- Created by: Helen Fitzgerald Louise Fox
- Written by: Louise Fox Christian White
- Directed by: Stevie Cruz-Martin
- Starring: Solly McLeod; Katie Leung; Robyn Malcolm; Richard Roxburgh;
- Countries of origin: Australia United Kingdom
- Original language: English
- No. of series: 1

Production
- Executive producers: Louise Fox; Ian Collie; Rob Gibson; Adrian Burns; Claire Mundell; Deanne Cunningham; Michael Healy; Andy Ryan; Kieran Hannigan;
- Producer: Angela Littlejohn
- Production companies: Synchronicity Films; Easy Tiger Productions;

Original release
- Network: Stan Channel 4

= Careless (TV series) =

Australian television series

Careless is an upcoming Australian and British television drama series created by Helen Fitzgerald and Louise Fox.

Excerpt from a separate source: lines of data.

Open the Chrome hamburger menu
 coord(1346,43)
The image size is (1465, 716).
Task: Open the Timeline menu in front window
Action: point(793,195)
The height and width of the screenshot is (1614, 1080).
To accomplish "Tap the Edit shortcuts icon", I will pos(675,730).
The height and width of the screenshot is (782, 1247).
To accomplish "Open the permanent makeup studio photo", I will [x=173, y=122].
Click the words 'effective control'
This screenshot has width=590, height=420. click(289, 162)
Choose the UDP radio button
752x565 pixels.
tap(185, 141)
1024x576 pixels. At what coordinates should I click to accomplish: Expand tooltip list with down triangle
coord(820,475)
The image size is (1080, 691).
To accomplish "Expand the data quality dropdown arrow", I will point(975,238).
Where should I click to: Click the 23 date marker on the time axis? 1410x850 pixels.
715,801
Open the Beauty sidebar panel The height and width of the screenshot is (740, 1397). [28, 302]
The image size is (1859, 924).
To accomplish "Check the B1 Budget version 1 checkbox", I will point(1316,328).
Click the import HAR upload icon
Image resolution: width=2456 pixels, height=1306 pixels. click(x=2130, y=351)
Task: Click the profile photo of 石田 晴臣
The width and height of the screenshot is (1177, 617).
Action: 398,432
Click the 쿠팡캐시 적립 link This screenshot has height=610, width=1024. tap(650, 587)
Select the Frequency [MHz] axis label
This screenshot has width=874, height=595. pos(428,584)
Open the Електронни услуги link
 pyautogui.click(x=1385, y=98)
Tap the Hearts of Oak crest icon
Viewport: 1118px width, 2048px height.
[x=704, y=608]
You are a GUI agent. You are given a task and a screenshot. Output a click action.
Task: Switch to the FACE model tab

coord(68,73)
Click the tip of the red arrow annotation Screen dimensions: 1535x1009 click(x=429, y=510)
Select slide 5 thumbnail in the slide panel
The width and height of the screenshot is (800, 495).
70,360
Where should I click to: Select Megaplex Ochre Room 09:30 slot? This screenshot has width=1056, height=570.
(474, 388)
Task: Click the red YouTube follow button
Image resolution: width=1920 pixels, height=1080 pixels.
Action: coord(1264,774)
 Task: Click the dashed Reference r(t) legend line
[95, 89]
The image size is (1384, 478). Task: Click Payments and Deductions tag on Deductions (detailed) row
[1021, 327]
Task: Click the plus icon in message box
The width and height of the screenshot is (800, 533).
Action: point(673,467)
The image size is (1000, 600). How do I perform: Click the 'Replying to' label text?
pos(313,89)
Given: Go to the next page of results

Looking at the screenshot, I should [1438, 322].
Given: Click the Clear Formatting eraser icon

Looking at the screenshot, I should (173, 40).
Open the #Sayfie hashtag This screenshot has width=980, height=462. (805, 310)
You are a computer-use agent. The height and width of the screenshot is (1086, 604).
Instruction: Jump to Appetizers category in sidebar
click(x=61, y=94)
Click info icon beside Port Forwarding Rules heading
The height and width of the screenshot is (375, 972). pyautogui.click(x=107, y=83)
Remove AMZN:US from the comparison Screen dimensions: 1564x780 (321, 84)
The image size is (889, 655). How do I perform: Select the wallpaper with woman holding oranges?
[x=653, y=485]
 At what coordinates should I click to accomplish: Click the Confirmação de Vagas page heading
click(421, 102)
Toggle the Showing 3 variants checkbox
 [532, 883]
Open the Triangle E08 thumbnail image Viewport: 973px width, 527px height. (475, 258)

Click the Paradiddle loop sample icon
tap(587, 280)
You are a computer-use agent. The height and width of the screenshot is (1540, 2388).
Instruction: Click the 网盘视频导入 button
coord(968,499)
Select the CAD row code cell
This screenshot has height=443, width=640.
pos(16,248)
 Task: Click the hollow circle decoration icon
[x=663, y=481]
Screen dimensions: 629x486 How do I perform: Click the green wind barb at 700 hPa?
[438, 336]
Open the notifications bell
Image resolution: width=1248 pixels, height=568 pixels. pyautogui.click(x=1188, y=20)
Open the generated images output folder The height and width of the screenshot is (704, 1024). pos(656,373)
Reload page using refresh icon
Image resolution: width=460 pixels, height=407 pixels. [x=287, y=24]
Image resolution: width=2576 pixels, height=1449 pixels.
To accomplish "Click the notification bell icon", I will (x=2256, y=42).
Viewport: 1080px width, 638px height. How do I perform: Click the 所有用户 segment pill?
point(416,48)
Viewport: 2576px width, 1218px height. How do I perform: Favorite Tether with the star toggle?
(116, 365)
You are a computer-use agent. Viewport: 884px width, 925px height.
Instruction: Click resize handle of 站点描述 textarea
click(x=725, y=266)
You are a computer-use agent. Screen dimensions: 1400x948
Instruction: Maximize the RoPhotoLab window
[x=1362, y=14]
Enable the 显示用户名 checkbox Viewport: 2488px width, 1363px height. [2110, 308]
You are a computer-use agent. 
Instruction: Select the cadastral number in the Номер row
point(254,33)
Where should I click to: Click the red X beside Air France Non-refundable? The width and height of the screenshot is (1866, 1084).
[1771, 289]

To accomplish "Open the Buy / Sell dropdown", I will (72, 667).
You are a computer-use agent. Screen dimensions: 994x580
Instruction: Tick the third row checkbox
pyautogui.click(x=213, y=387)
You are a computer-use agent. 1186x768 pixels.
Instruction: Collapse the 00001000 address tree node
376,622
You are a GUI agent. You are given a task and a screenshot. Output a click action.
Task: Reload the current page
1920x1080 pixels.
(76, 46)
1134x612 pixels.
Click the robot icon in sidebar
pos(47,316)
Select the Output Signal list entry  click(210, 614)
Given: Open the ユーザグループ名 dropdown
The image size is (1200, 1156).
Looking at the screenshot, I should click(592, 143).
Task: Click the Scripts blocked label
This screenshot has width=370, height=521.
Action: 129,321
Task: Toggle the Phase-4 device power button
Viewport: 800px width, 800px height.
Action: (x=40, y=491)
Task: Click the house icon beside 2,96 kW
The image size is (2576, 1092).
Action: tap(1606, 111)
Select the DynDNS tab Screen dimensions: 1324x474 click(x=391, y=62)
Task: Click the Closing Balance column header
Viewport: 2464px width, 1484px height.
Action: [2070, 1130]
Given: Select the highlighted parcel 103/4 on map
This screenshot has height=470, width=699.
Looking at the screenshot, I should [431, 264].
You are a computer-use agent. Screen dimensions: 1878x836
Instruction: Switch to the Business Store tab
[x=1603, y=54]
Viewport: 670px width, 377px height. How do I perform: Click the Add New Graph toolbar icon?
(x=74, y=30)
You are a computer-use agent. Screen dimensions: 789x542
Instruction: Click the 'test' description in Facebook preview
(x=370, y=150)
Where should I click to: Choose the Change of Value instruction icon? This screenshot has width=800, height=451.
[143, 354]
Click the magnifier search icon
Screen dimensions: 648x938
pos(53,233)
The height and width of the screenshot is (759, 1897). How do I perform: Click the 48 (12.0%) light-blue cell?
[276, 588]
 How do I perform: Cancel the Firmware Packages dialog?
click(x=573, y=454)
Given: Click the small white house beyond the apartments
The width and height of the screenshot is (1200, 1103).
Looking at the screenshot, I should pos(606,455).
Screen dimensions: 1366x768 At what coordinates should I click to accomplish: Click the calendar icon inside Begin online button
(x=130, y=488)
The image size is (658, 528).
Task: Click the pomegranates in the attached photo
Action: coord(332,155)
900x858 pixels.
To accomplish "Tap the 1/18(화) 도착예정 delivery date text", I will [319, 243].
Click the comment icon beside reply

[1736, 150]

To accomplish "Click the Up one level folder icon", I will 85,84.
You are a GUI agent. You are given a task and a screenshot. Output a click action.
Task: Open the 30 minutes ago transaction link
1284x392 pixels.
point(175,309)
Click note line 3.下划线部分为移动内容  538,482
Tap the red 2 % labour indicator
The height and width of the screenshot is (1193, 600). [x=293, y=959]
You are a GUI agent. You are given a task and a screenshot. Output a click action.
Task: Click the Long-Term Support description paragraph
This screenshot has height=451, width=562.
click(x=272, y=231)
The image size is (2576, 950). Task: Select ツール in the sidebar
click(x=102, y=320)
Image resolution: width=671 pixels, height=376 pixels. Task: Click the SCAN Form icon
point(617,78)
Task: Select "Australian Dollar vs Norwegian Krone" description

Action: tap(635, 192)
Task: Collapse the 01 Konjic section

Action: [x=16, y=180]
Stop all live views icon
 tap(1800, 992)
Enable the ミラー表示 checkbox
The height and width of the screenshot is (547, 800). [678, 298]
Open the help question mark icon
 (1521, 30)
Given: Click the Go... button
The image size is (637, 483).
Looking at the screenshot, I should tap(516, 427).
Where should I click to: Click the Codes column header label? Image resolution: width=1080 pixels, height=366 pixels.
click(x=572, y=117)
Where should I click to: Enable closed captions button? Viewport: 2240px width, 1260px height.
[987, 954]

It will star Solly McLeod, Katie Leung, Robyn Malcolm and Richard Roxburgh.

==Premise==
A Scottish backpacker in Australia starts working as a carer for an aging rockstar.

==Cast==
- Solly McLeod as Robbie
- Katie Leung as Sheila
- Robyn Malcolm as Angela
- Richard Roxburgh as Mike
- Mabel Li as Hannah Garton
- Thomas Weatherall
- Alison Peebles

==Production==
The four-part series is created by Helen Fitzgerald and Louise Fox and directed by Stevie Cruz-Martin. Fox is the writer of the first two and final episodes, with Christian White writing the third episode. It was commissioned as an original drama by Stan, and produced in association with Channel 4, All3Media International, Screen Scotland, and Australia's Nine Network. It is produced by Easy Tiger Productions and Synchronicity Films, with Angela Littlejohn the series producer, with Ian Collie and Rob Gibson executive Producers for Easy Tiger, Claire Mundell and Deanne Cunningham executive producers for Synchronicity. Fox and Adrian Burns are also executive producers, as are Michael Healy and Andy Ryan for Stan, and Kieran Hannigan for Screen Scotland.

The cast is led by Solly McLeod, Katie Leung, Robyn Malcolm and Richard Roxburgh, with Mabel Li, Thomas Weatherall and Alison Peebles.

Filming was underway in January 2026, with filming locations including Glasgow, Scotland and Sydney, Australia.